Re: CJK stroke order data: kRSUnicode v. kRSKangXi

From: Richard COOK <rscook_at_unicode.org>
Date: Mon, 10 Mar 2014 08:39:19 -0700

Mr. Nohejl,

About the property data you mention below. kRSUnicode property data permits multiple/variant (space-delimited) radical/stroke values, and I think we will see important variants added in the future. Where a specific value attested in a specific Kangxi edition is missing from kRSUnicode, it would indeed be useful to add it, and perhaps to give it priority (move it to the front of the list). Likewise, if a common variant value is missing (even one not associated with Kangxi), it might be added for convenience. And if there are any outright errors, of course those should be identified and corrected (but clear errors are harder to find these days).

Note that because kRSUnicode covers *all* Unihan CJK, even those characters not present in the original Kangxi, some of the radical/stroke values are so-called "virtual" assignments (those should be omitted from consideration, in proofing original KX data).

Several years ago we (at Wenlin.com) produced consolidated Kangxi data for our Zidian (Wenlin 4.X), taking these four properties (among other data) as input:

<http://www.unicode.org/reports/tr38/#kIRGKangXi>
<http://www.unicode.org/reports/tr38/#kKangXi>
<http://www.unicode.org/reports/tr38/#kRSKangXi>
<http://www.unicode.org/reports/tr38/#kIRG_GSource>

The last of these may not have any obvious connection with Kangxi, until one reads the kIRG_GSource property description and sees this "sub-property" description:

"GKX Kangxi Dictionary ideographs (康熙字典) 9th edition (1958) including the addendum (康熙字典)補遺"

PRC researchers have done much work proofing G-Source Kangxi data, to address many aspects of the complex original text.

The Kangxi work we did at Wenlin has several dimensions, and some of this has not yet rippled back into UCD.

We have in fact already identified many important omissions from kRSUnicode, which we plan to propose for a future data release.

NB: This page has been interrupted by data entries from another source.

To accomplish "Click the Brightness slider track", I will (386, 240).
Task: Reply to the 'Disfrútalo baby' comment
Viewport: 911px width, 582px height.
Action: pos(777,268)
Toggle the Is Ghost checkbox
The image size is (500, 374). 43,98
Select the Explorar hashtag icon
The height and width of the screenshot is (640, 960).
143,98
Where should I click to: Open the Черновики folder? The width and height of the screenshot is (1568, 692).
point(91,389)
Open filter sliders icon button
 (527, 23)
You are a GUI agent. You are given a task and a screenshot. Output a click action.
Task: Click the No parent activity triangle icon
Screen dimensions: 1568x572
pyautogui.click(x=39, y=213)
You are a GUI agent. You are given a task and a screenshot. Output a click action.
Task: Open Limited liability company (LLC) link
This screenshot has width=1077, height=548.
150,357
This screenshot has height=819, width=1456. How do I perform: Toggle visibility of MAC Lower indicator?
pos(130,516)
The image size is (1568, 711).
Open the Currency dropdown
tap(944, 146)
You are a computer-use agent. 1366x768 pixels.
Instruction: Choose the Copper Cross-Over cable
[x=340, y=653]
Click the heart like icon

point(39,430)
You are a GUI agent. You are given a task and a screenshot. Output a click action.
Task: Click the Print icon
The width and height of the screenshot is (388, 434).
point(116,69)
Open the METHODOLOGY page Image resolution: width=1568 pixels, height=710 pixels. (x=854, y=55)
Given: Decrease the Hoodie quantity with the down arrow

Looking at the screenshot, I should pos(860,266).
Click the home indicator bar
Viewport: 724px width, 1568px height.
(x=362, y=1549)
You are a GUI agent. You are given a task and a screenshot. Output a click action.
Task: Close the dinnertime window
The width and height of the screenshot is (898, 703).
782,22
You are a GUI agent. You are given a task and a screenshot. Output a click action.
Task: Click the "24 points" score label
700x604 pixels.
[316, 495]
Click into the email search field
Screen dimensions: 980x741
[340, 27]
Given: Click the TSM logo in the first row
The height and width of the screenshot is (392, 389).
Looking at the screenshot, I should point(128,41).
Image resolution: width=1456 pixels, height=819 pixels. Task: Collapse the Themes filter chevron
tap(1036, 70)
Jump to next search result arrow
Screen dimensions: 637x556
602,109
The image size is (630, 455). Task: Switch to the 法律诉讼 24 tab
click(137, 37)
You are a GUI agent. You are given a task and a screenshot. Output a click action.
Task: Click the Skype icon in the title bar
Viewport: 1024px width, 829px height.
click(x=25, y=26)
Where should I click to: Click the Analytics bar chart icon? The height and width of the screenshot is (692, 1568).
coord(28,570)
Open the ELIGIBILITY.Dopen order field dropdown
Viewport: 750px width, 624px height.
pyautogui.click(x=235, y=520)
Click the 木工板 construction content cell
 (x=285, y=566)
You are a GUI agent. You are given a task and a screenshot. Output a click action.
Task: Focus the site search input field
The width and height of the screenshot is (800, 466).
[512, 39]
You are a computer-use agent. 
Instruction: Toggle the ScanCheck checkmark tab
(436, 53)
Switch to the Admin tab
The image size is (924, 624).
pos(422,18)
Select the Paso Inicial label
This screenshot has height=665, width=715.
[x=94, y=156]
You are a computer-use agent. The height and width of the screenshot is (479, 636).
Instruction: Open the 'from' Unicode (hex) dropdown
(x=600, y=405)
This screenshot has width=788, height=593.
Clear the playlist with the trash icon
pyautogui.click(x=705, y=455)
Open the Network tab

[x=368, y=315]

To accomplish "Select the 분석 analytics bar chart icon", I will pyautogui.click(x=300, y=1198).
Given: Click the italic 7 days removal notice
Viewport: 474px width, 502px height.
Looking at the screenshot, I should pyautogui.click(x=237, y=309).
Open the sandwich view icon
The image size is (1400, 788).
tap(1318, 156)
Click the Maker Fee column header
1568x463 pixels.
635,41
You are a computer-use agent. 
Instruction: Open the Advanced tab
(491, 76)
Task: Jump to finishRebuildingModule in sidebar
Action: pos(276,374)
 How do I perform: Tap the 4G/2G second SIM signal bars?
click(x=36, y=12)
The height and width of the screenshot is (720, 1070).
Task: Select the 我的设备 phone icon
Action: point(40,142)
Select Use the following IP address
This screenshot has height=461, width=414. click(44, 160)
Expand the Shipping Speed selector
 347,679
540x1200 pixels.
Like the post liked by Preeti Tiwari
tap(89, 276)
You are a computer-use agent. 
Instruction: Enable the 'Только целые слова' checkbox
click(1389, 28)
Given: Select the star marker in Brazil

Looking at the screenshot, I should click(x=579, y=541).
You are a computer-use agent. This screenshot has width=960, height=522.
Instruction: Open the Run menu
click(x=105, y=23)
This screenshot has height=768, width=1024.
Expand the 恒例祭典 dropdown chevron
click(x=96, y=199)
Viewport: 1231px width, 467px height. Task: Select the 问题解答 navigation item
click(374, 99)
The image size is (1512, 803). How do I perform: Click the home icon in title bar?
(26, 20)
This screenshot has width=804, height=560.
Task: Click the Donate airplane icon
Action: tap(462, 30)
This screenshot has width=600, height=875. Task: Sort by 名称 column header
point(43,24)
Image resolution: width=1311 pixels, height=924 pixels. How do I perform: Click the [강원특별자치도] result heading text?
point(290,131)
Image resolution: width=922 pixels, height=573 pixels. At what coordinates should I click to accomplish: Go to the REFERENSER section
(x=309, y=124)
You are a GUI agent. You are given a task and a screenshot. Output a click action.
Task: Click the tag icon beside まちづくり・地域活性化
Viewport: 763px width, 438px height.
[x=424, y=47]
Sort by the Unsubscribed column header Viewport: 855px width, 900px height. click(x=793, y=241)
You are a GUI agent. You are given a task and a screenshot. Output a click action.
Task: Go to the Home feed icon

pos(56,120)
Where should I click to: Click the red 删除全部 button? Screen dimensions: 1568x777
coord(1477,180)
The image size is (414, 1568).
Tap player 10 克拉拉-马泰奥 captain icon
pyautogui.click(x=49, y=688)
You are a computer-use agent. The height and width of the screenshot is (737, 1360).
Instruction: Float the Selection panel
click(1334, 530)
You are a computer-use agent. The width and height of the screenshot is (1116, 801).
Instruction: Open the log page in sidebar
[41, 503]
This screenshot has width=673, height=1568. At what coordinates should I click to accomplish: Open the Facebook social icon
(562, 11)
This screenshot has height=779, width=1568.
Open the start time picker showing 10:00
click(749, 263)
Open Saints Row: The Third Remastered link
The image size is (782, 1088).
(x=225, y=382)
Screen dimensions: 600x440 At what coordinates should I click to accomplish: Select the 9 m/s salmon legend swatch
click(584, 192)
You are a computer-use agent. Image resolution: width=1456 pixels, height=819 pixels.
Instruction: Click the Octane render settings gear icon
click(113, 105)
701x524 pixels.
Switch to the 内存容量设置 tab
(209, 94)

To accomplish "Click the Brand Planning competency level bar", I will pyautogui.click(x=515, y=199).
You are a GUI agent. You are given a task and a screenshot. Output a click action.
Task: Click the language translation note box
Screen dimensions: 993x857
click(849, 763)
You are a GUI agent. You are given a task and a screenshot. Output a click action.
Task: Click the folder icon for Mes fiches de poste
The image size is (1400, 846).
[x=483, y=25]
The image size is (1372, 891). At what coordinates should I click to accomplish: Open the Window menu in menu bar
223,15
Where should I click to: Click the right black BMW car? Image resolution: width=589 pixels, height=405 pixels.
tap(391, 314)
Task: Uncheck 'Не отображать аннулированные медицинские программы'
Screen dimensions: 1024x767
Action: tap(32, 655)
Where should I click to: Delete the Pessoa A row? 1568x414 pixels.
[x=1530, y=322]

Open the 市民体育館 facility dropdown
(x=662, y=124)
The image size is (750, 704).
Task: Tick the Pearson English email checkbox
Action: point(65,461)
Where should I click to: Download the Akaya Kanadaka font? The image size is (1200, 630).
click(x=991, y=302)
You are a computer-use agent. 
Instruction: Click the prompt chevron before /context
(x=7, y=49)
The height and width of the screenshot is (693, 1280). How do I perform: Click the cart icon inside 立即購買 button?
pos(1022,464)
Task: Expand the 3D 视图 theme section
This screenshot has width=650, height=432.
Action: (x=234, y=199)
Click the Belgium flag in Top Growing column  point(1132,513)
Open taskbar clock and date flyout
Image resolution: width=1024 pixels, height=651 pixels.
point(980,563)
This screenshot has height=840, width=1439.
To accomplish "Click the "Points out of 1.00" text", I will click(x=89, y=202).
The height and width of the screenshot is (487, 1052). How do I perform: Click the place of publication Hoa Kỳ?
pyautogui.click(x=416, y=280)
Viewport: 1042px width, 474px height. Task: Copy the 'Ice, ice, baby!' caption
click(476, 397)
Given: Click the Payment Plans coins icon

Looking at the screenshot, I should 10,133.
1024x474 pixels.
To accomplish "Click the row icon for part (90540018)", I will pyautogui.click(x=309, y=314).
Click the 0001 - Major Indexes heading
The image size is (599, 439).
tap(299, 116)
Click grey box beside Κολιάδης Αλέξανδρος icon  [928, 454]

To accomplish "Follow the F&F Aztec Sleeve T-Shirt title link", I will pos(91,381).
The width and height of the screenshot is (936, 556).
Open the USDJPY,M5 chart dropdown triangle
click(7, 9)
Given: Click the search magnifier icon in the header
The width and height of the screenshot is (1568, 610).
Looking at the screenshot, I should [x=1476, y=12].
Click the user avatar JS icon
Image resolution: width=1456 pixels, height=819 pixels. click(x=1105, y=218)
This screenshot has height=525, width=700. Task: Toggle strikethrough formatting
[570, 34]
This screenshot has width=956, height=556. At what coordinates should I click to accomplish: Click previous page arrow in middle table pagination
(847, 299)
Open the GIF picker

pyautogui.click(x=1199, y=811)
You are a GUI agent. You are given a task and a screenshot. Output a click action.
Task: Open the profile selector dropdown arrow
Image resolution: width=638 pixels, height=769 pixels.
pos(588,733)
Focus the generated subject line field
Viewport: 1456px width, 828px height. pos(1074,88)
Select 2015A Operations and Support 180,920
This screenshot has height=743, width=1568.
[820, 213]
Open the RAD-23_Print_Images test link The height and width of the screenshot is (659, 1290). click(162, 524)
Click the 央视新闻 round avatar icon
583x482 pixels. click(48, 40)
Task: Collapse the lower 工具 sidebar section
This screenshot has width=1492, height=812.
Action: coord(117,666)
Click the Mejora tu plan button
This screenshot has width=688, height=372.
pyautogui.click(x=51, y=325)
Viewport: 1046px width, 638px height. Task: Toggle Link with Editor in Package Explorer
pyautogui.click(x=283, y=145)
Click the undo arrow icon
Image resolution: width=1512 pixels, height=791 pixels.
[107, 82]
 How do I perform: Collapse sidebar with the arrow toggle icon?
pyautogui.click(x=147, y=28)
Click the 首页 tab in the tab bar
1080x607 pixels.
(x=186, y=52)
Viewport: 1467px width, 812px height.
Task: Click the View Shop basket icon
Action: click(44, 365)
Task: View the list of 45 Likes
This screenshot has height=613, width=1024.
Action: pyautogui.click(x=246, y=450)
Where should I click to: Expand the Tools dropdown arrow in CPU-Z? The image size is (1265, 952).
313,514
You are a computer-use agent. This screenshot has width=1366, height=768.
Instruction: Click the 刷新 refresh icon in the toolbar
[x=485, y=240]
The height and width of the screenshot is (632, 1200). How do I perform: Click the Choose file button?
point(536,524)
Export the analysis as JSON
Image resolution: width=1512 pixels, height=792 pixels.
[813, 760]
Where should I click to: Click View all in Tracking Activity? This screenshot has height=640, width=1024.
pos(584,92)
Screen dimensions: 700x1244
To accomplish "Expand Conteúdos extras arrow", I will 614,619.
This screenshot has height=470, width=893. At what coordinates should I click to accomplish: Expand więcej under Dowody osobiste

Since kRSUnicode is a Normative property, a formal proposal to modify that data is required, for review in WG2. I have added notes on the items you mention below, for consideration in that process, and in the meantime, if you identify any other issues, please bring them to our attention.

-Richard

PS: About the subject line of your message. Please note that despite the "CJK stroke order" subject line in your message, we are not talking about CJK stroke order here at all, but about Kangxi and UCS radical assignment, and residual stroke *count* data. Such data can indeed be used to "order" (collate) CJK data, but "stroke order" is a separate issue, involving the particular sequence of CJK Strokes (see The Unicode Standard, Appendix F) in the writing of a given character (stroke-order data can also be used for collation and indexing). Wenlin's CDL database (which inspired the CJK Stroke block, and also produced Appendix F) contains a comprehensive analysis of CJK Stroke order *and* Radical/Stroke data for all UCS CJK, primarily focused on PRC norms, but also including a great many variants (variants forms, variant stroke counts, and variant radical assignments).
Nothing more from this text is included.